*DIRECTIONS*
A. Answer each question from the networking text, one per line: (i) Which two sites does it name for finding informal lunch & learns? (ii) What topic does it suggest for a one-sheet aimed at new parents? (iii) To whom does it suggest sending an informational email about college students?
B. Please transcribe the portion of the networking text that opens with the words containing "7. Get to know" and closes with "connected to care.".

*TEXT EXCERPT*
[Start of Attachment]

6. Attend (or host!) lunch and learns near you
Look at sites like EventBrite or MeetUp for informal lunch & learns in your area each week.
Attending events (even if they seem only distantly related to your field!) is a great way to build your professional network, and learn about speaking opportunities, too! If you’re a wiz at public speaking, you could host your own lunch and learn, perhaps at for free at local library.
7. Get to know the needs of local referring bodies
Reaching out to the communities that you cherish is an authentic approach to networking. To get started, think about the clientele that you most enjoy working with, and then brainstorm ways they might get connected to care.
- New parents: Search for midwives, doulas, and OB/GYNs near you to see if they are looking for therapists for their clients. You might offer a one-sheet on the signs of postpartum depression with your contact information, or share an upcoming support group.
- College students: Send an informational email to the referral coordinator at an on-campus counseling center to learn about the needs of their community. You might find they're seeking a niche you're uniquely qualified to fill!

[End of Attachment]

*DATASET CONTENT*
[Start of Attachment]

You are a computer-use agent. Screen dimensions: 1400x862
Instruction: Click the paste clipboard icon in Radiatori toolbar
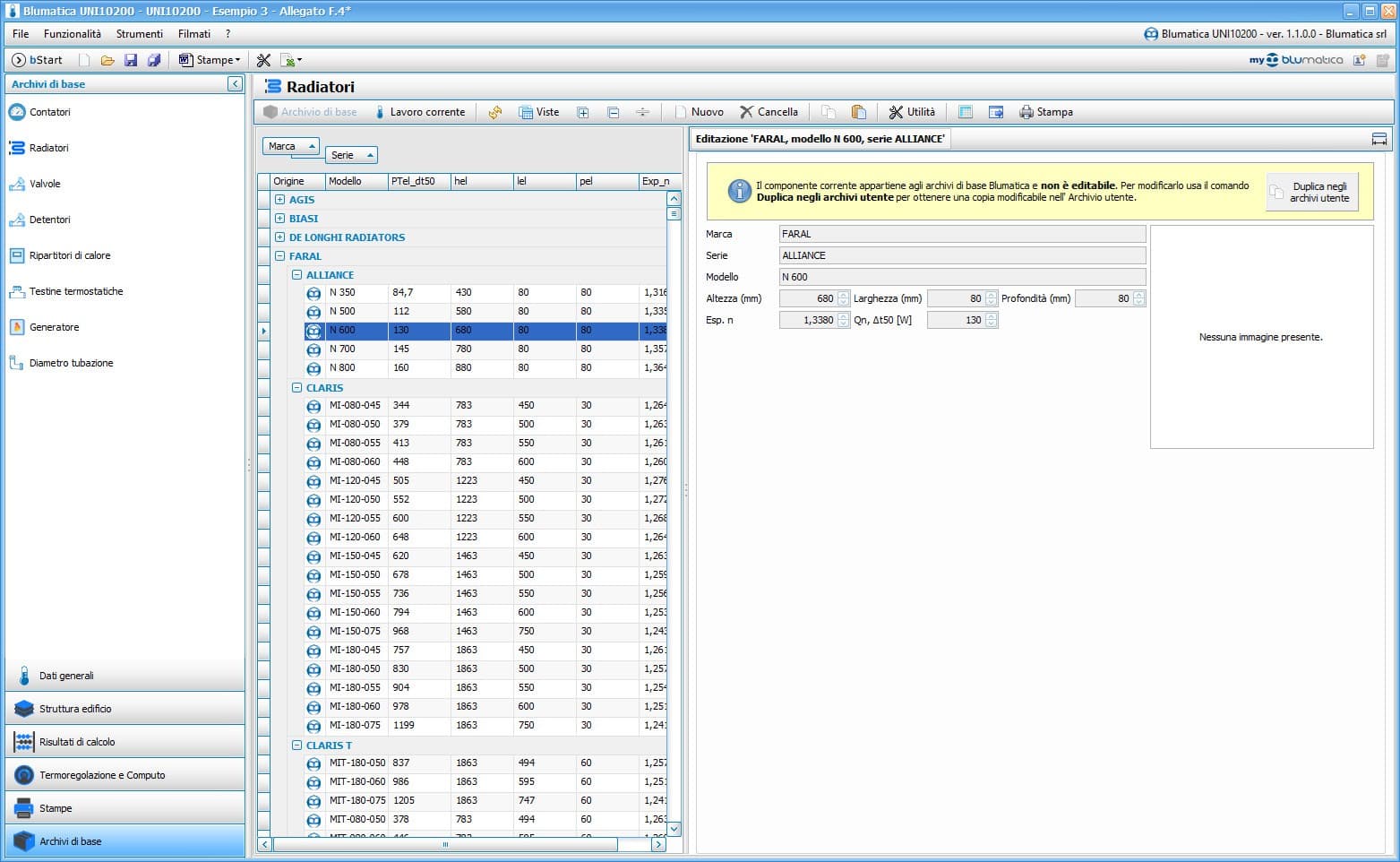[858, 112]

[End of Attachment]

*SOLUTIONS FOR EACH TASK*
A.
(i) EventBrite and MeetUp
(ii) The signs of postpartum depression
(iii) The referral coordinator at an on-campus counseling center

B.
7. Get to know the needs of local referring bodies
Reaching out to the communities that you cherish is an authentic approach to networking. To get started, think about the clientele that you most enjoy working with, and then brainstorm ways they might get connected to care.